Situé sur le territoire de 4 communes[1], et à proximité de la nouvelle interconnexion souterraine France-Espagne, l’EEC a donné bien des sueurs froides à ses promoteurs. Dès 2010, l’étude d’impact avait été critiquée par l’Autorité environnementale, les études sur les effets des turbines sur certains rapaces et les chauves-souris ayant été jugées insuffisantes. Estimant son paysage massacré par les éoliennes, la commune de Corneilla-la-Rivière, voisine du parc, engageait une action judiciaire. Au printemps 2015, le tribunal administratif de Montpellier lui donnait raison et annulait le permis de construire accordé pour le territoire de Pézilla-la-Rivière. Plusieurs mois durant, l’érection de 19 aérogénérateurs fut interrompue, jusqu’à ce que la cour administrative d’appel de Marseille infirme le premier jugement, en décembre dernier.

Perturbations radar

La justice ne fut pas la seule à éplucher avec minutie lesdits permis. Opérateur du radar météorologique d’Opoul, Météo France a été particulièrement attentif à ce que la trentaine de moulins à vent d’EDF EN ne perturbe pas les observations de son installation, seule de la région à pouvoir délivrer les alertes aux épisodes de fortes précipitations.

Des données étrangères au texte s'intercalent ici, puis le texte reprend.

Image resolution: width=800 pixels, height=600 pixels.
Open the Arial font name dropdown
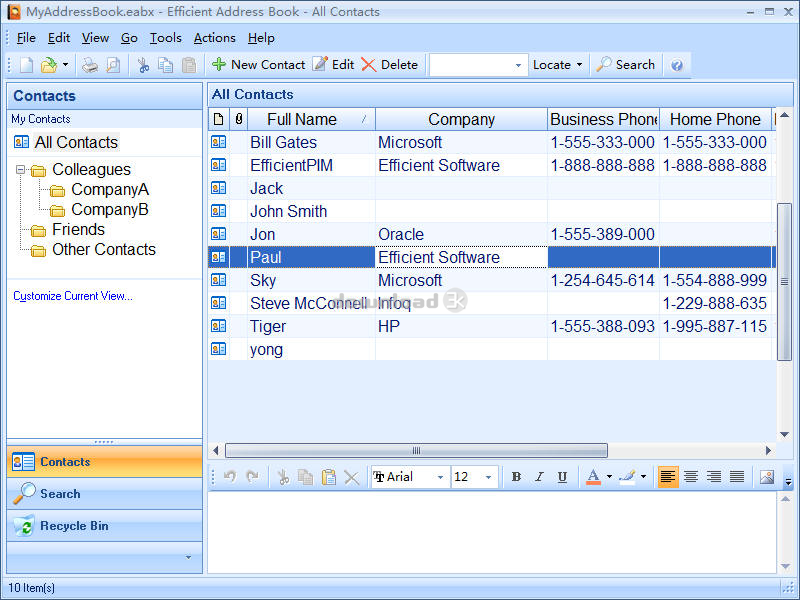point(440,477)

Situé à une vingtaine de kilomètres du site éolien, Opoul, avec ses 200 km de portée, risquait d’être perturbé par les échos radar renvoyés par les pales et les mâts des turbines.

Technologies militaires

Pour voir son dossier validé par Météo France, EDF EN a donc agi en deux temps. D’abord, en réduisant le nombre d’éoliennes. Initialement, l’EEC devait disposer d’une puissance de 110 MW. 96 MW ont finalement été mis en service. La filiale renouvelable d’EDF a ensuite œuvré pour réduire la signature radar de ses futures machines. Un partenariat a été conclu en ce sens entre Vestas (le turbinier) et Qinetiq, industriel britannique de la défense. Ce dernier a réussi à adapter aux mâts et aux pales des éoliennes des technologies de furtivité réservées jusqu’à présent aux avions de combat. Concrètement, les pales sont, en partie, constitué d'un matériau absorbant les ondes radar. Les mâts ont été recouverts de petites briques du même matériau. «Sans elles, notre dossier n’aurait pas été accepté par Météo France», avoue-t-on chez EDF EN. Le coût de ce composant miracle? Top secret. Très cher, même si Qinetiq aimerait le commercialiser auprès des turbiniers.

Cette première mondiale est-elle seulement efficace? Pour Olivier Rivière, il est encore un peu tôt pour répondre à la question. «Le parc vient tout juste d’entrer en service. Or, pour que nous nous fassions une bonne idée de sa furtivité réelle, il faut qu’il tourne dans toutes les configurations de vent possibles et que le radar soit utilisé. Ce qui suppose qu’il pleuve», explique le directeur de la stratégie de Météo France. L’avenir d’Eole est donc suspendu à la pluie. Un comble.

 



[1] Baixas, Calce, Villeneuve-la-Rivière et Pézilla-la-Rivière.